Turkmenistan is largely a closed country, meaning that it promotes policies that limit foreign influence, including from religious leaders or missionaries. Government leaders strive to control most aspects of life, and strict policies governing faith groups allow them to do just that in the area of religious life.
“The government requires religious groups to register under intrusive criteria (and) strictly controls registered groups’ activities,” USCIRF reported. The organization has described Turkmenistan as a country of particular concern since 2000.
Although all faith groups suffer in this environment, religious communities that fail to navigate the registration system are particular vulnerable. “Unregistered religious groups and unregistered branches of religious groups cannot legally conduct religious activities, including establishing places of worship, gathering for services, producing or disseminating religious materials or proselytizing,” the U.S. State Department reported.
Religious violence and discrimination in Ukraine have increased in recent years due to conflict with Russia over the region of Crimea.
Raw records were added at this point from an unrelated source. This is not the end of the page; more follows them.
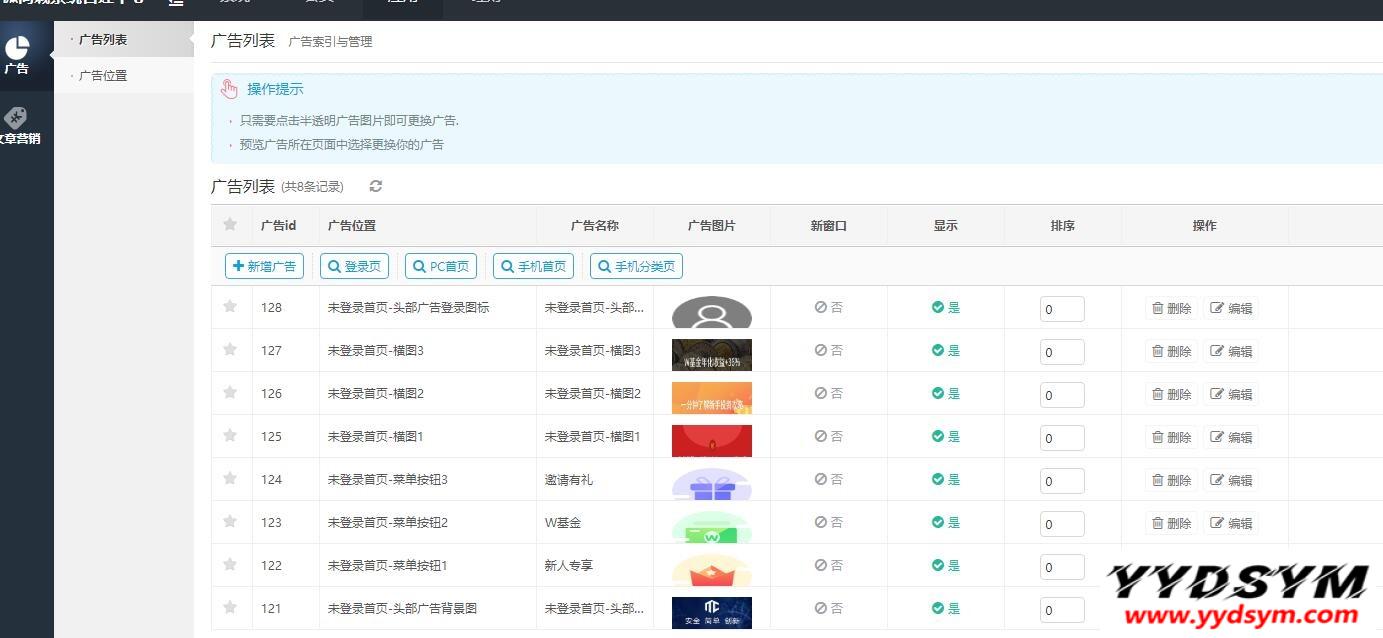Select 广告位置 in left submenu
The height and width of the screenshot is (638, 1383).
[103, 76]
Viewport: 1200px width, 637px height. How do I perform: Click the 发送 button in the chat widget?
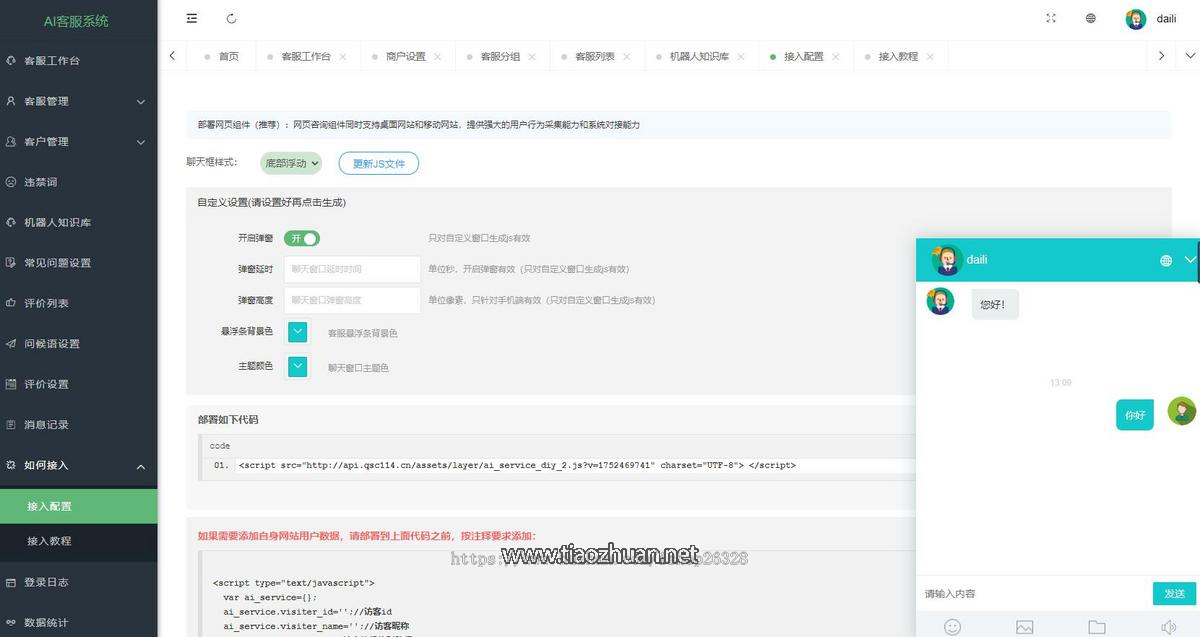point(1174,593)

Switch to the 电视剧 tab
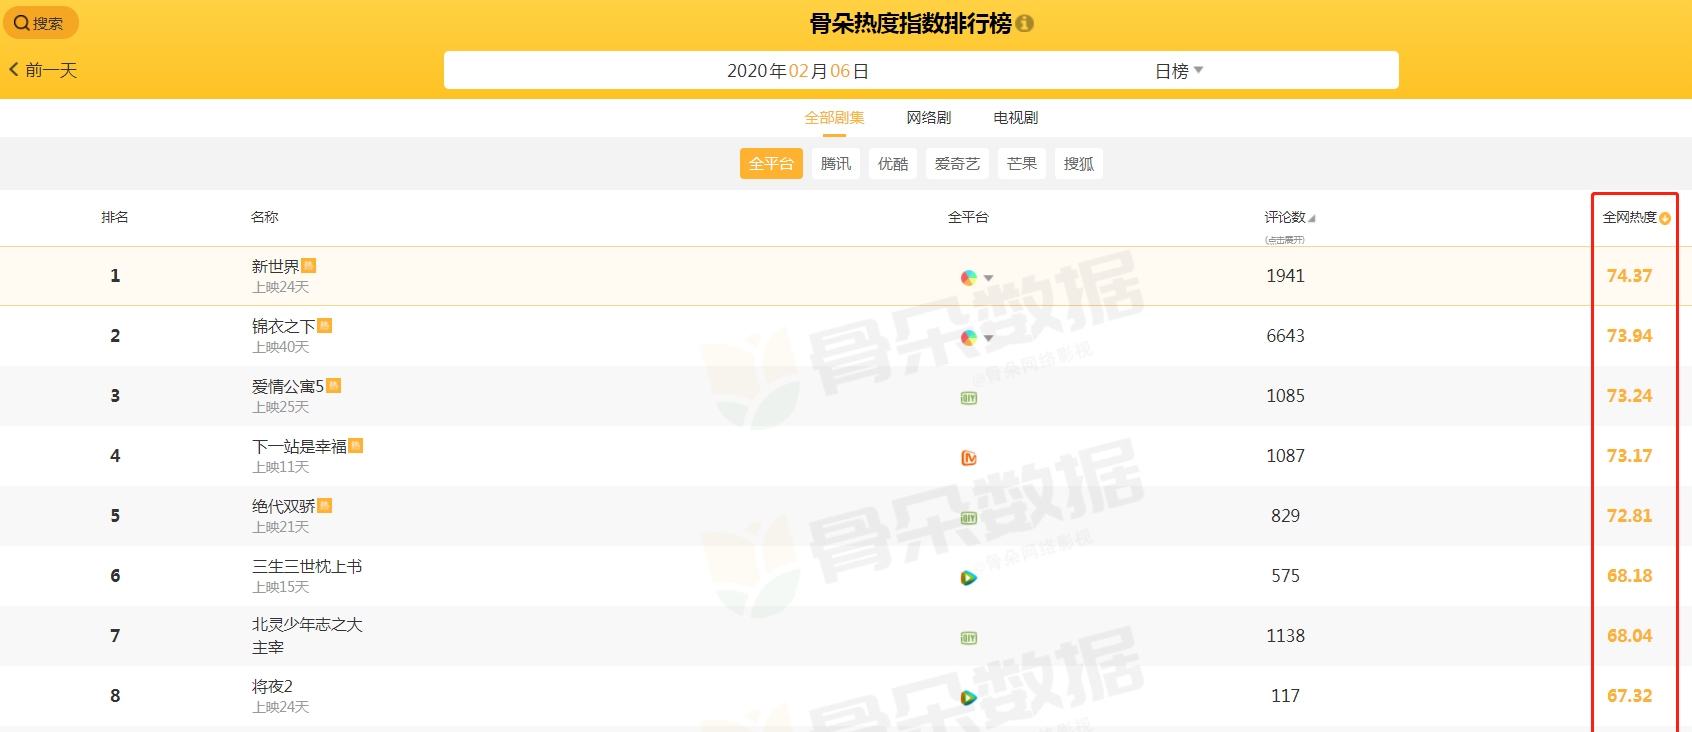1015,118
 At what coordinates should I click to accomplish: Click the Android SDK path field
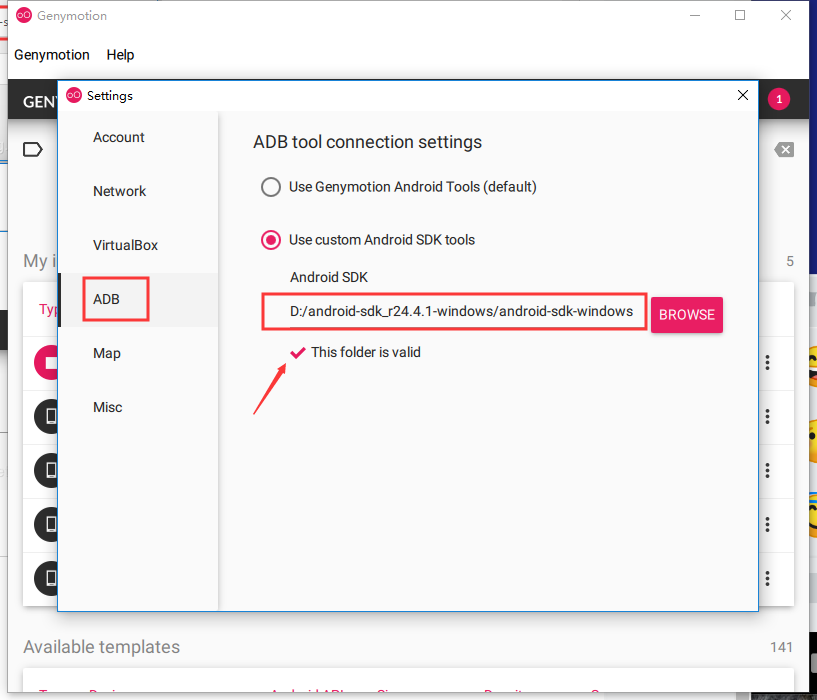453,312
Separatists, or those who support Crimea’s independence from Ukraine, have targeted Protestant Christians, Jehovah’s Witnesses, Jews and other minority groups.
Russian interference has derailed Ukraine’s efforts to encourage religious tolerance and cooperation. The constitution includes religious freedom protections, but it also requires faith groups to register with the government in order to own property or publish informational tracts.
Registered faith groups are also eligible to receive payouts for damage incurred during Soviet rule, although these funds have been slow in coming. In 2015, “all major religious organizations continued to urge the government to establish a transparent legal process to address restitution claims,” the U.S. State Department reported.
Ukraine is home to the first LDS temple built in a post-Soviet country, dedicated in Kyiv in August 2010.
This Muslim-majority country has laws protecting religious practice and promoting the separation of church and state, but the country’s religious freedom environment falls far short of the ideals laid out in its constitution.
Religious groups are required to register, and officials closely monitor worship services and discourage conversion. “The government imprisons and often subjects to brutal treatment individuals, including an estimated 12,800 Muslims, who do not conform to officially prescribed religious practices,” USCIRF reported.
Additionally, minors are banned from religious organizations, laypeople cannot wear religious garb in public and the government can edit printed religious materials.
“Independent human rights groups estimated (in 2015) that between 5,000 and 15,000 individuals remained in prison on charges related to ‘religious extremism’ or membership in an illegal religious group,” the U.S. State Department reported.
It’s a bleak situation that explains why Uzbekistan is on USCIRF’s list of countries of particular concern.